**Black holes** are one of the most famous predictions of Einstein’s theory of general relativity. They are trapped regions of space, characterised by electric charge, mass and rate of rotation, from which nothing can escape. **Supermassive** black holes exist at the centre of probably every galaxy, with a mass ten to one hundred billion times greater than the sun.

General relativity provides us with a broad description of black hole dynamics. But any successful quantum theory of gravity should be able to explain their microscropic origins.

The quantity called** entropy** gives the number of microscopic configurations that could produce a given measurable observation. Stephen Hawking famously discovered black holes have both a temperature and an entropy. Moreover the entropy is precisely one quarter the area of the event horizon (black hole boundary) in appropriate units. Physicists want to understand the origin of this entropy. How is it configured on a microscopic scale?

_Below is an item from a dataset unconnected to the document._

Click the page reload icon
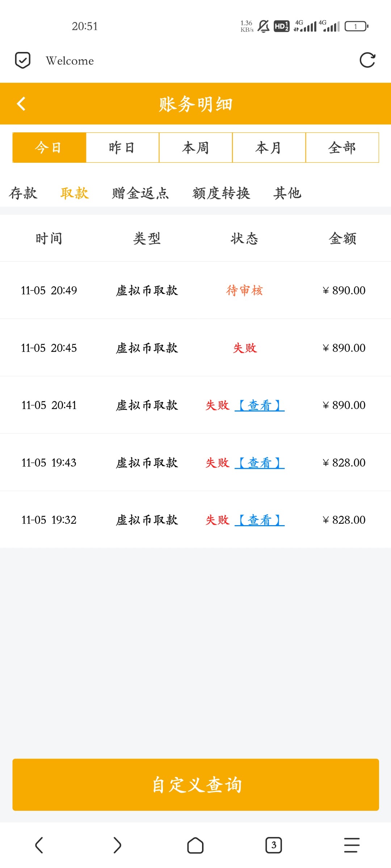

For certain supersymmetric black holes - mathematical cousins of those that exist in the real world - string theory has been able to answer this precisely. In these cases the microscopic configurations can be counted using D-branes, fully agreeing with Hawking’s result. The calculation was first done by Strominger and Vafa in 1996 for a class of 5-dimensional black holes.

This method has since been extended to black holes in many different dimensions. More precise entropy computations are continually undertaken. There is an ongoing program that applies these techniques to further examples.

A second well-known problem concerns whether information is lost in black holes. An ordered physical state, like an encyclopedia, contains information. Throw the encyclopedia into a black hole, and the information seems to disappear behind the event horizon to be lost forever.

Over the last forty years physicists have learnt that black holes evaporate. According to Hawking’s partially quantum calculations, an evaporating black hole will emit only heat energy: there will be no traces of the objects that formed the black hole. But this seems to contradict quantum mechanics, which claims that information is never lost. Which is right?

String theorists attack the problem using the AdS/CFT correspondence. This relates purely gravitational systems with purely quantum counterparts. On the gravity side, a black hole can form, grow and evaporate. This process becomes an evolving quantum state on the QFT side. Quantum mechanics then holds, and information is not lost.

This is an example of a **holographic argument**. These play a vital role in research today and may become cornerstones of future physics. The method is generally viewed as answering the question of whether information is lost. However it is not very constructive: it doesn’t tell us what actually happens when black holes evaporate.